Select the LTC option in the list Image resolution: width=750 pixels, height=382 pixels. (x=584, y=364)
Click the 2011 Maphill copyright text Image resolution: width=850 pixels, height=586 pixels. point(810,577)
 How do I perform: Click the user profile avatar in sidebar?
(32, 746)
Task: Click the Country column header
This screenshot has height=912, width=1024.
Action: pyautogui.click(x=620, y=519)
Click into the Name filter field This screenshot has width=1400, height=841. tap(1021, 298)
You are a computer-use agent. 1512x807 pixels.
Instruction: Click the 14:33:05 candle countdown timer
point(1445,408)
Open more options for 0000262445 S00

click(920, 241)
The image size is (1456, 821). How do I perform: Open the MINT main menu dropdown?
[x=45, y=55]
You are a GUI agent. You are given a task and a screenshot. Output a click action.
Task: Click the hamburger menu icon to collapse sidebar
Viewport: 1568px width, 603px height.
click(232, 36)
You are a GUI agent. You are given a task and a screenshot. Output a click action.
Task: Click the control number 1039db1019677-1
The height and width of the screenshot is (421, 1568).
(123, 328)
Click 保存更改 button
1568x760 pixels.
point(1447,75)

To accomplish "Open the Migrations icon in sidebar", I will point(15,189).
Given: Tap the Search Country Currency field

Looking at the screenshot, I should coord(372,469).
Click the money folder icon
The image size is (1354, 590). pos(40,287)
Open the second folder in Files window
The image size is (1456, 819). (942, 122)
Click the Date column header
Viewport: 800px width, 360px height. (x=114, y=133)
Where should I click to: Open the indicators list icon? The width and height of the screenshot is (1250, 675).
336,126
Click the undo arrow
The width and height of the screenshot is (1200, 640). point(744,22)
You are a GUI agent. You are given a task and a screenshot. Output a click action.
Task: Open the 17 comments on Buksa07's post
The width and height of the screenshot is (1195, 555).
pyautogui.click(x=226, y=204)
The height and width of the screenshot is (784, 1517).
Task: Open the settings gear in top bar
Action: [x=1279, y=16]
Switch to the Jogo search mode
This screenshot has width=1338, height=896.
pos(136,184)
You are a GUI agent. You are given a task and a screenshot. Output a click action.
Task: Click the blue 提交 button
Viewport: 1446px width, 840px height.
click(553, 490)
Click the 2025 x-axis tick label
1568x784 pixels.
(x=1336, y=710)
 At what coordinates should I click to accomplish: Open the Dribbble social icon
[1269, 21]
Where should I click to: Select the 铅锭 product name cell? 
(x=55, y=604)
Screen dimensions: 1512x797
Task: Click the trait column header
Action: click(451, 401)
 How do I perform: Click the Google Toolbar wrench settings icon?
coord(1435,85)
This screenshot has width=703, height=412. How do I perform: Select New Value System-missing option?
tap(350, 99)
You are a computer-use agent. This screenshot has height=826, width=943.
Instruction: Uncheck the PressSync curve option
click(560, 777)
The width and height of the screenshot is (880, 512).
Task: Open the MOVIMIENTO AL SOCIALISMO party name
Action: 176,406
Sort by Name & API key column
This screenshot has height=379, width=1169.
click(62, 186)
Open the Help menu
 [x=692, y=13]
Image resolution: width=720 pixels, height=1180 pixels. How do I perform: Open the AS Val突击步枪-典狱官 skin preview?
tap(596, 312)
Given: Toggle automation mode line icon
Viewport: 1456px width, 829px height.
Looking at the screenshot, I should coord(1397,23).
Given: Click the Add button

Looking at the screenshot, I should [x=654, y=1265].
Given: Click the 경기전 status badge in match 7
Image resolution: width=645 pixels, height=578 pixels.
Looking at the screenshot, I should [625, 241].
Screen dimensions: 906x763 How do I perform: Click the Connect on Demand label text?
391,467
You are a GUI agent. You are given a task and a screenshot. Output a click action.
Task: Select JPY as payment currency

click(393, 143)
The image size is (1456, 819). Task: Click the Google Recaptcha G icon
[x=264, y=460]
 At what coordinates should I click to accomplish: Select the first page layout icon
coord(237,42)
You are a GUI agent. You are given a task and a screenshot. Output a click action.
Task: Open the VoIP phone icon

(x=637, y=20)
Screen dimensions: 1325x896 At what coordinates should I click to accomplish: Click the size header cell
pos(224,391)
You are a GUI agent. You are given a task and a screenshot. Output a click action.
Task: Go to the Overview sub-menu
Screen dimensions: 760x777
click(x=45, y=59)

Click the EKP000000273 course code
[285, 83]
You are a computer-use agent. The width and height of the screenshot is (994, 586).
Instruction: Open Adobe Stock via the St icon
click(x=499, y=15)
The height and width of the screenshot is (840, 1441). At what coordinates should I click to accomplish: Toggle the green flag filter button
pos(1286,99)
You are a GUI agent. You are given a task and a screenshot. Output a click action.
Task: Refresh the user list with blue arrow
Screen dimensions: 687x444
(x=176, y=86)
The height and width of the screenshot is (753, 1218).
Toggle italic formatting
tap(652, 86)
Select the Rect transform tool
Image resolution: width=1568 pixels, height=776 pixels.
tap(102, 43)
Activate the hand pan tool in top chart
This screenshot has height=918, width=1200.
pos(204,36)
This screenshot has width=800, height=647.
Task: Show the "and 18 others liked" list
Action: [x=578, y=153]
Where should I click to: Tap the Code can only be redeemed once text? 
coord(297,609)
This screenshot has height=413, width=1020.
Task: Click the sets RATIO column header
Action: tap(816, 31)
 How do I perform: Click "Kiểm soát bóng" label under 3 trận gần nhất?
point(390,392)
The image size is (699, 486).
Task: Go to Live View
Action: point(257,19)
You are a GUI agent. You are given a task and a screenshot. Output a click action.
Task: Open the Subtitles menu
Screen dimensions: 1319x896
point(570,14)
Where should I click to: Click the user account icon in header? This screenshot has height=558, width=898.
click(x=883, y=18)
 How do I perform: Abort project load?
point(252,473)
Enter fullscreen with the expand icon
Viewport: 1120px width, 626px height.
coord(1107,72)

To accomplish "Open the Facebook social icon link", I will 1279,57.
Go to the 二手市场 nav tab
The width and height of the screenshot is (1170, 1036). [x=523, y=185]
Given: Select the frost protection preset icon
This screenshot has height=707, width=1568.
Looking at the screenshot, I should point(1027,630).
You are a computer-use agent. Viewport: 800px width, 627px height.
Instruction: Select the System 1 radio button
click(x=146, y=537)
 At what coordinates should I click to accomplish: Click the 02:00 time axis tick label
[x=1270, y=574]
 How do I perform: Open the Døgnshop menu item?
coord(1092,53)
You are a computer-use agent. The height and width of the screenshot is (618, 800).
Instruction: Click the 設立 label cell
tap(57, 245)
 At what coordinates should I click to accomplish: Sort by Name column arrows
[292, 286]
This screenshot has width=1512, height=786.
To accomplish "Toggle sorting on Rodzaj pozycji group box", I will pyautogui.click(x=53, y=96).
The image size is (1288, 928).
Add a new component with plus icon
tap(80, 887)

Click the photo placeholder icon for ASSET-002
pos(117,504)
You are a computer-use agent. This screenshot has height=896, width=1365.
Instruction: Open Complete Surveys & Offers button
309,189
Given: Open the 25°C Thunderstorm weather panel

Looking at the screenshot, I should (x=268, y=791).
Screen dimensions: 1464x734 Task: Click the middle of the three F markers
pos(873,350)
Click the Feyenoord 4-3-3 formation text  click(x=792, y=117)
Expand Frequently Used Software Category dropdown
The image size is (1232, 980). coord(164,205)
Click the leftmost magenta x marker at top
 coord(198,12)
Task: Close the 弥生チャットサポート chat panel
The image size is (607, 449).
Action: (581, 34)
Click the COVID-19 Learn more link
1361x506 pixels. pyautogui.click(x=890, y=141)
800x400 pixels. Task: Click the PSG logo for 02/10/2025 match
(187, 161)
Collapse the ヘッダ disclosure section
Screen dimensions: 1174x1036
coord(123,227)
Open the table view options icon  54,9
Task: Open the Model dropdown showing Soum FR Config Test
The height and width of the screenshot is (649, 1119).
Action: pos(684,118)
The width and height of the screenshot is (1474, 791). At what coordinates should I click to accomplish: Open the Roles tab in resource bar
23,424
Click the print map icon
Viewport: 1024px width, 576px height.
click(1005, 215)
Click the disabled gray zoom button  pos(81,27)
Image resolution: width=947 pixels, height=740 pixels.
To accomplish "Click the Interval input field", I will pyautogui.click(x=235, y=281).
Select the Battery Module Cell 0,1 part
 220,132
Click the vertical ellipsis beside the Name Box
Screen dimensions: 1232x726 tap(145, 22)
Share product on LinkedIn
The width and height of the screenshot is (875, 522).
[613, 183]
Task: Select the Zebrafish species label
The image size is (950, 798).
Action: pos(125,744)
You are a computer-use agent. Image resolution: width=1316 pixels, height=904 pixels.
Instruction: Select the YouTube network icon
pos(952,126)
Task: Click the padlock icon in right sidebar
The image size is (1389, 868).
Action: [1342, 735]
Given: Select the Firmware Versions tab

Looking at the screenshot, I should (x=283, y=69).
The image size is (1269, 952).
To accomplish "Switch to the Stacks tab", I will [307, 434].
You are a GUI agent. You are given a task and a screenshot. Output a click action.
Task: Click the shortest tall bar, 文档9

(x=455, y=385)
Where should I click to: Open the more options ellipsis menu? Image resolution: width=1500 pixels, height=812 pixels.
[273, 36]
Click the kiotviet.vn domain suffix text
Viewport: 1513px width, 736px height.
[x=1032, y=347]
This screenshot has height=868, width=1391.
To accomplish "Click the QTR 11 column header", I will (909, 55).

+ + + + + + +

Put the lines of the records from the one containing "This screenshot has width=1512, height=786." through the one containing "Click the disabled" into a Markdown table with the columns Row and Line, leaving out blank lines.

**Exercise solution**
| Row | Line |
|---|---|
| 1 | This screenshot has width=1512, height=786. |
| 2 | To accomplish "Toggle sorting on Rodzaj pozycji group box", I will pyautogui.click(x=53, y=96). |
| 3 | The image size is (1288, 928). |
| 4 | Add a new component with plus icon |
| 5 | tap(80, 887) |
| 6 | Click the photo placeholder icon for ASSET-002 |
| 7 | pos(117,504) |
| 8 | You are a computer-use agent. This screenshot has height=896, width=1365. |
| 9 | Instruction: Open Complete Surveys & Offers button |
| 10 | 309,189 |
| 11 | Given: Open the 25°C Thunderstorm weather panel |
| 12 | Looking at the screenshot, I should (x=268, y=791). |
| 13 | Screen dimensions: 1464x734 Task: Click the middle of the three F markers |
| 14 | pos(873,350) |
| 15 | Click the Feyenoord 4-3-3 formation text  click(x=792, y=117) |
| 16 | Expand Frequently Used Software Category dropdown |
| 17 | The image size is (1232, 980). coord(164,205) |
| 18 | Click the leftmost magenta x marker at top |
| 19 |  coord(198,12) |
| 20 | Task: Close the 弥生チャットサポート chat panel |
| 21 | The image size is (607, 449). |
| 22 | Action: (581, 34) |
| 23 | Click the COVID-19 Learn more link |
| 24 | 1361x506 pixels. pyautogui.click(x=890, y=141) |
| 25 | 800x400 pixels. Task: Click the PSG logo for 02/10/2025 match |
| 26 | (187, 161) |
| 27 | Collapse the ヘッダ disclosure section |
| 28 | Screen dimensions: 1174x1036 |
| 29 | coord(123,227) |
| 30 | Open the table view options icon  54,9 |
| 31 | Task: Open the Model dropdown showing Soum FR Config Test |
| 32 | The height and width of the screenshot is (649, 1119). |
| 33 | Action: pos(684,118) |
| 34 | The width and height of the screenshot is (1474, 791). At what coordinates should I click to accomplish: Open the Roles tab in resource bar |
| 35 | 23,424 |
| 36 | Click the print map icon |
| 37 | Viewport: 1024px width, 576px height. |
| 38 | click(1005, 215) |
| 39 | Click the disabled gray zoom button  pos(81,27) |